Gorgeous animation highlights wholesome tale

The Wild Robot
What: Movie, 102 mins.
When: Fri., Sept. 27
Where: In theatres
Genre: Family
Rating: NNNN (out of 5)
Why you should go: In the early days of the COVID-19 lockdowns, images of wild animals walking around city streets made the rounds online. They were surreal and also hopeful, suggesting that despite all that humans have built, the natural world can always reclaim it.


THE WILD ROBOT (written and directed by Chris Sanders) takes place in a future where it seems much of human infrastructure has collapsed, but the natural world lives on in all its wildness — animals exist according to their ancient instincts in untouched landscapes. It’s into this beautiful and sometimes brutal environment that an advanced helper robot named ROZZUM 7134 — friends learn to call them Roz (Lupita Nyong’o) — crashes.

In this unfamiliar terrain, full of dangers Roz isn’t confused by the rough, unpredictable land (among Roz’s many gifts is an effortless physical adaptability) but by the absence of humans to help. After trying to be useful to the animal inhabitants who mistrust them, Roz finds themselves burdened with a nearly impossible task: raise a diminutive, orphaned gosling (Kit Connor) that has imprinted on them. Roz enlists the help of a few forest dwellers, including a sly and lonely fox (Pedro Pascal), an overburdened mother possum (Catherine O’Hara) and a wise elder goose (Bill Nighy).

While there is camaraderie in the forest, The Wild Robot is refreshingly frank about mortality in the wild, and animals are dispatched by predators without much emotion (these scenes are not as grim as I am making them sound and are actually quite funny). In the film, it’s the world of humans (and other robots) that’s cold and unfeeling. Roz is different than other robots because they rise above their programming; their intelligence is matched by their sensitivity, and they experience joy, confusion, love, heartbreak …
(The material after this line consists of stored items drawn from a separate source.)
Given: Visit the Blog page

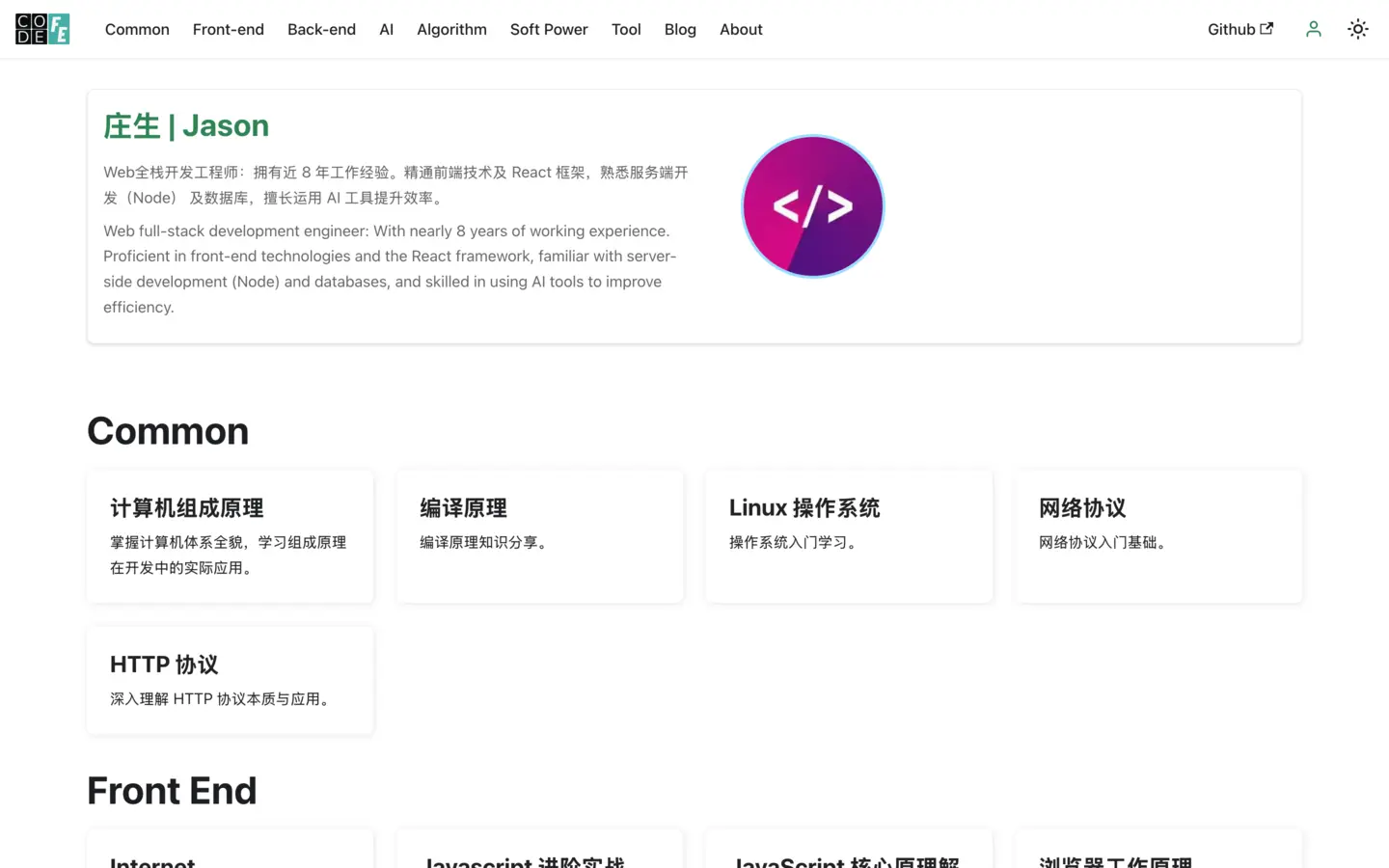Looking at the screenshot, I should pyautogui.click(x=680, y=29).
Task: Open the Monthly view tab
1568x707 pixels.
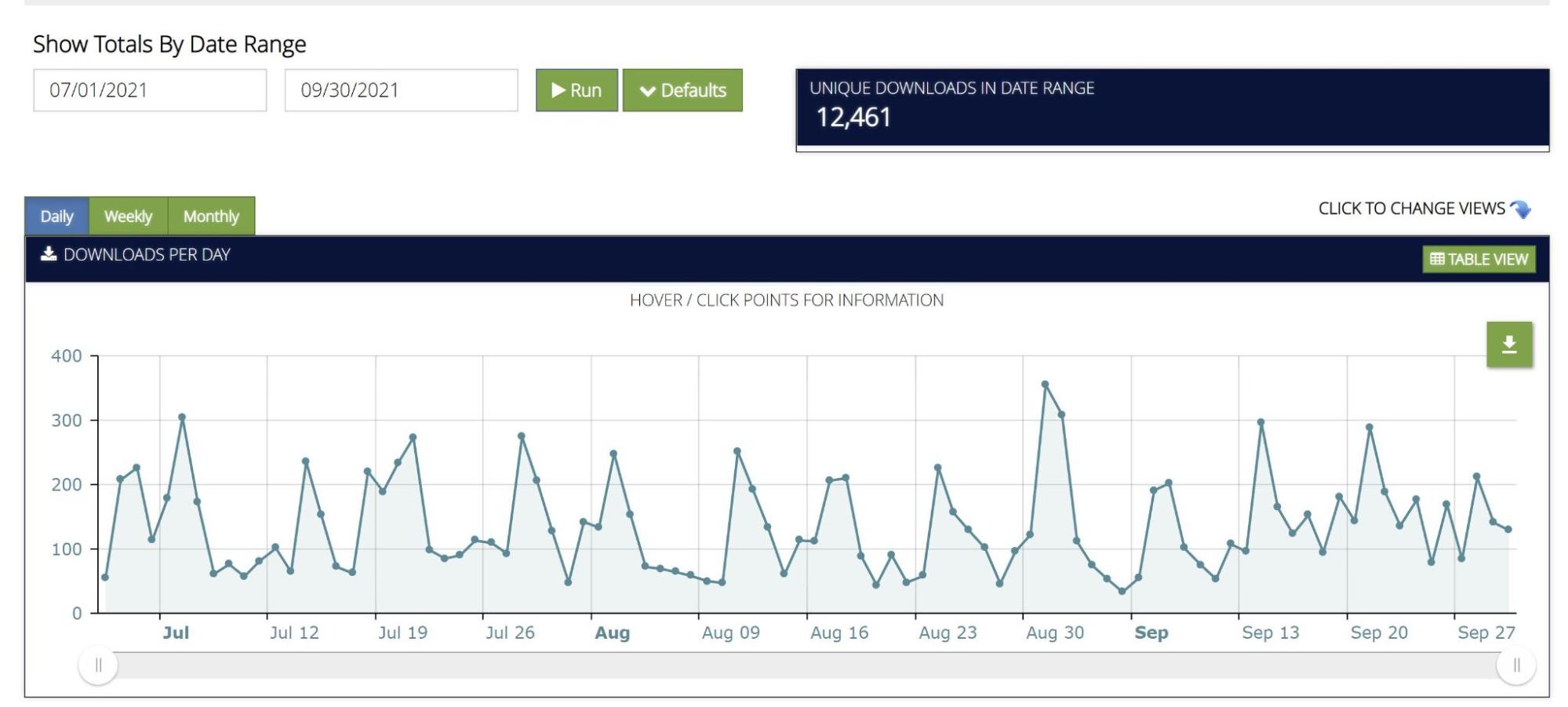Action: click(x=211, y=216)
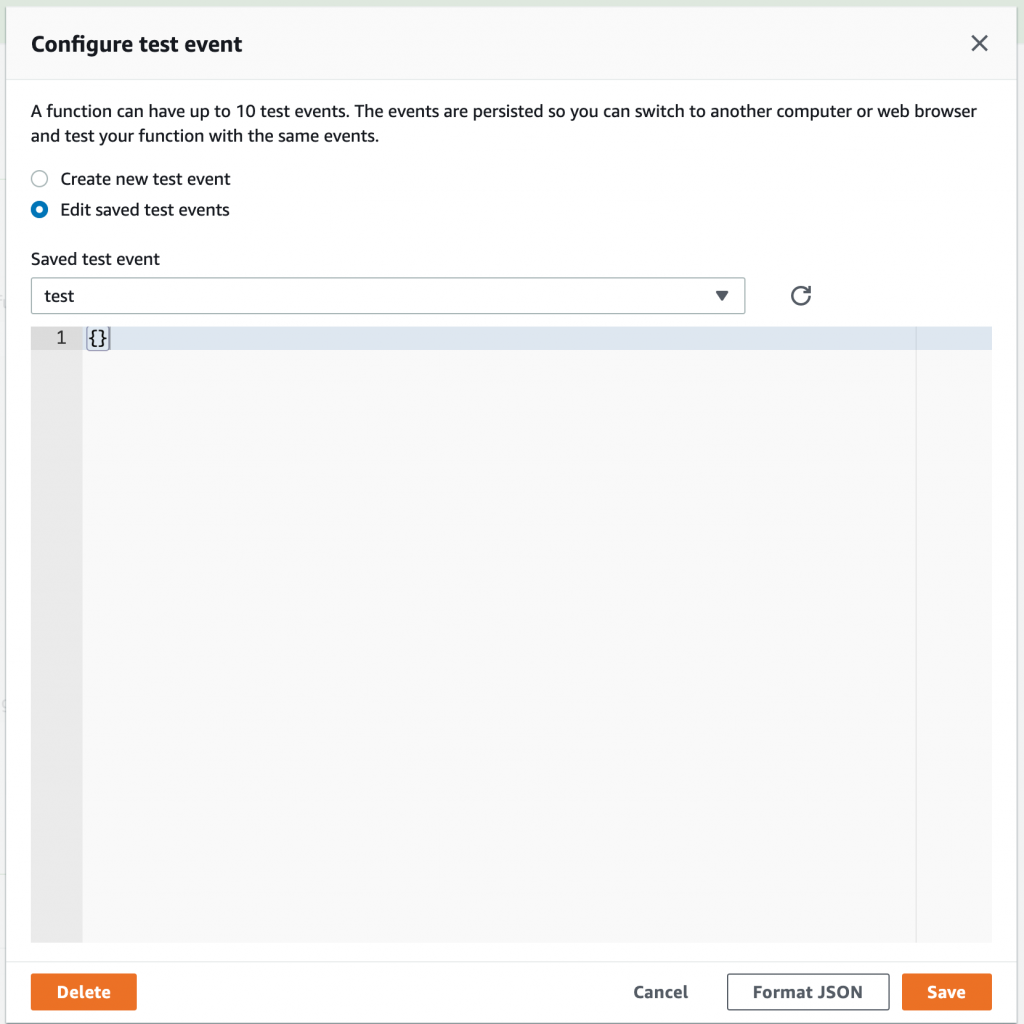Select Create new test event radio
1024x1024 pixels.
pos(40,179)
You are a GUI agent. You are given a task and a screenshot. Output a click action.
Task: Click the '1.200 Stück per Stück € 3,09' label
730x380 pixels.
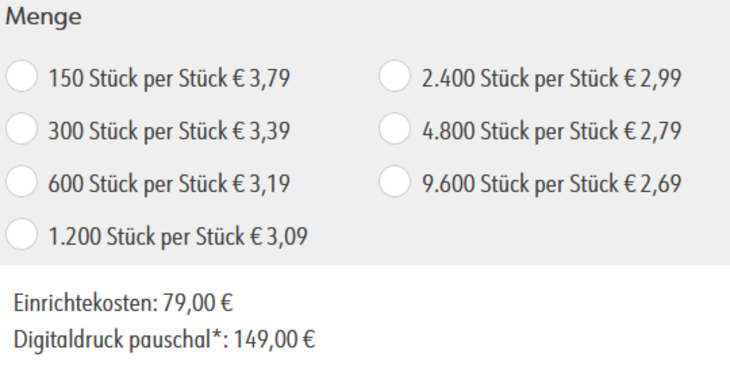pos(178,237)
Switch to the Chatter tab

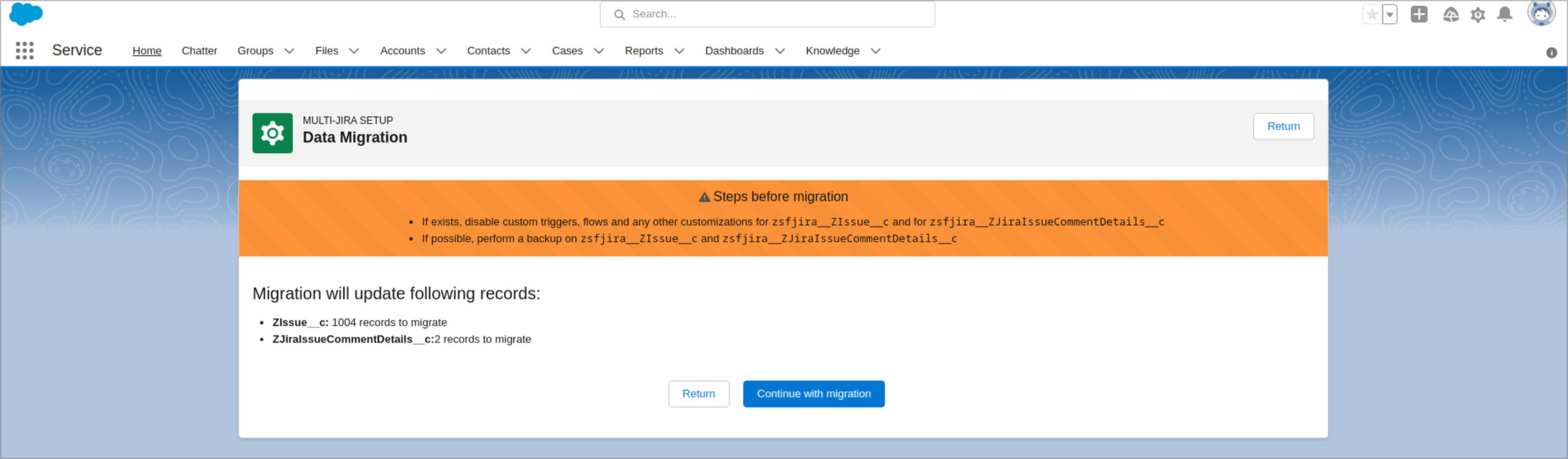coord(199,51)

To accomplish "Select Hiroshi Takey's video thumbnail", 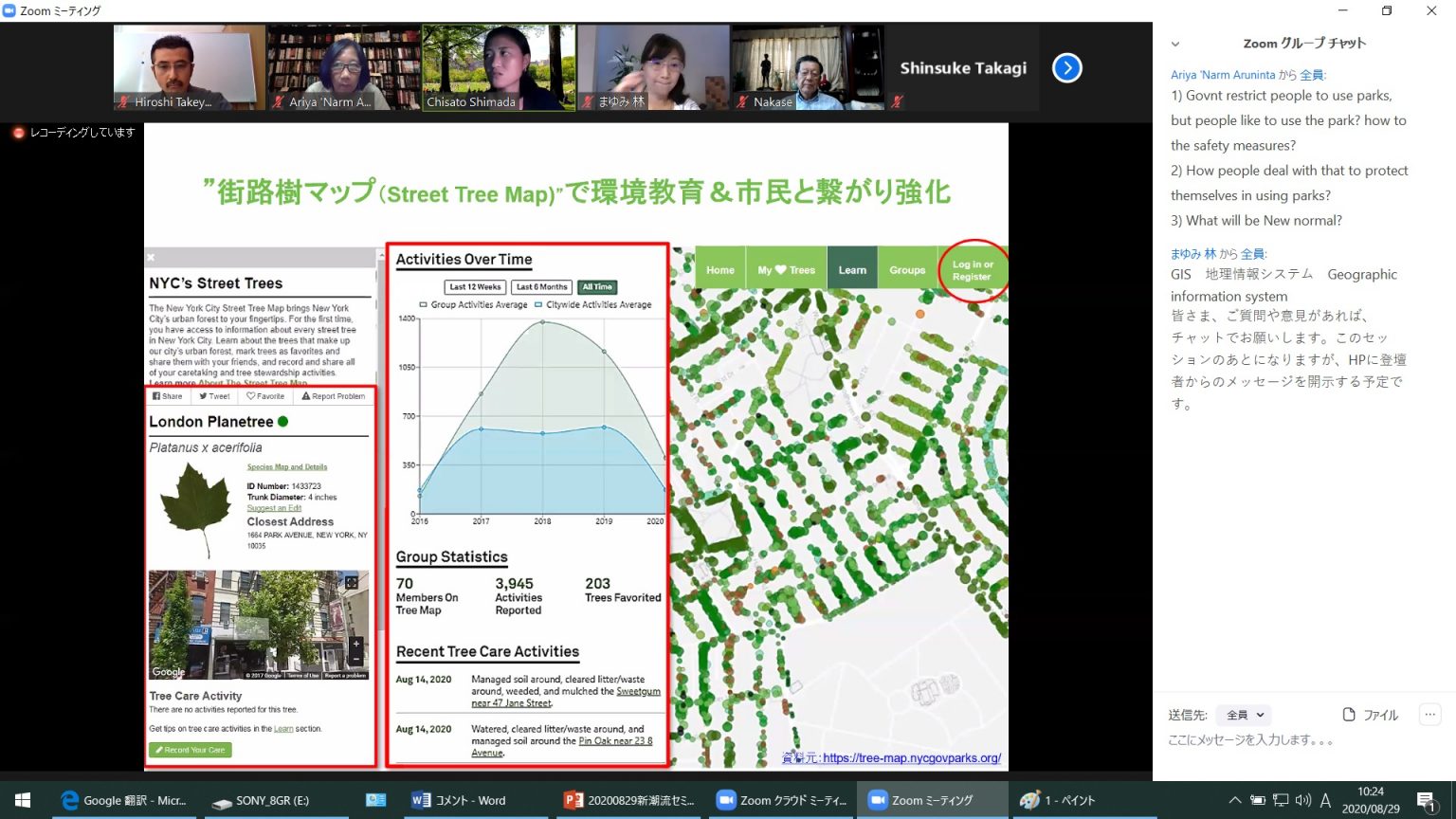I will tap(190, 68).
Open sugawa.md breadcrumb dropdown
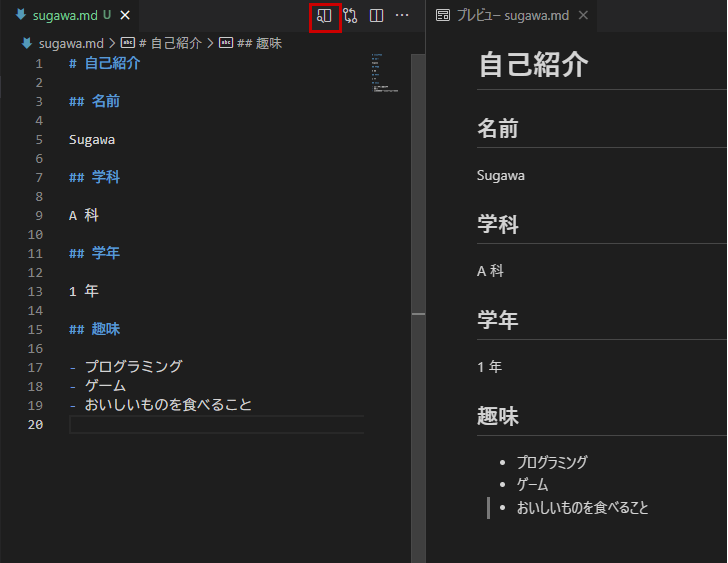Screen dimensions: 728x563 click(x=65, y=43)
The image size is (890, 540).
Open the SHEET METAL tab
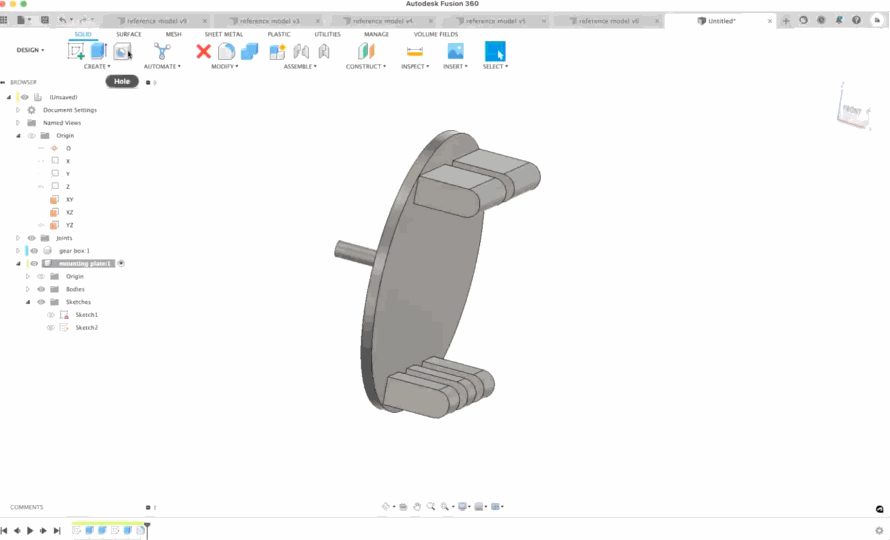[x=224, y=35]
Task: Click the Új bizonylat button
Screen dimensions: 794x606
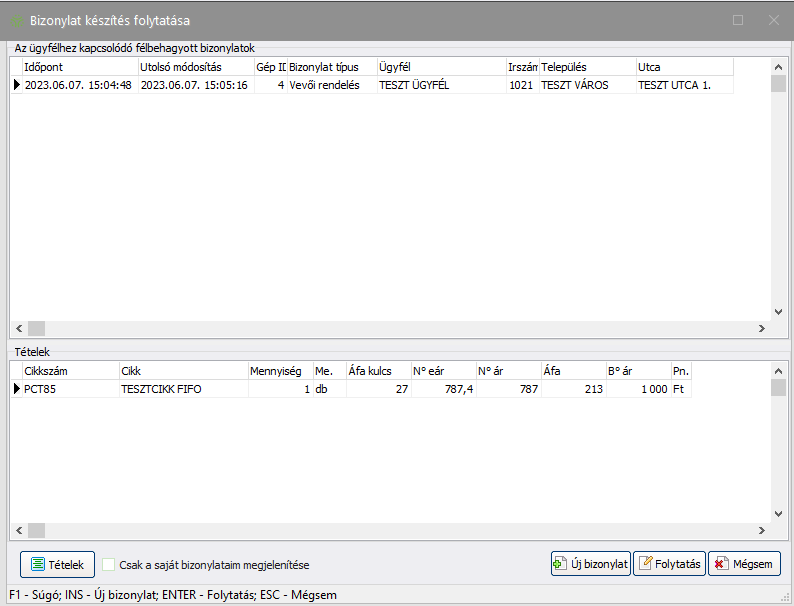Action: (590, 564)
Nyong’o brings ample personality to Roz, even in their most programmed dialogue. The tendency of animated films to stack their cast with Oscar winners and TV personalities can be distracting (nothing pulls you out of a story more than trying to guess which celebrity voice is behind which creature), and The Wild Robot is no exception. But there are some great performances, including Matt Berry as a cantankerous beaver and Stephanie Hsu as the sinister robot Vontra.

The animation is lovely, particularly when handling different tones of sunlight in the forest and Roz’s wonderful transformations, like a high-tech Inspector Gadget. The film looks both digital and painterly, fitting for a technology-meets-nature fable.

The Wild Robot is a fable, but what exactly it’s trying to say in a larger sense is unclear: Is the story a parable for climate change, AI or both? Do the animals represent humankind or are we the robots? The film preaches growing past our programming, but doesn’t that contradict its call to embrace our wild nature?

This lack of coherence in theme prevents the film from gelling completely, but it delivers so well on inventiveness, humour and very cute woodland friends that it won’t be an issue for most of the creatures in the audience.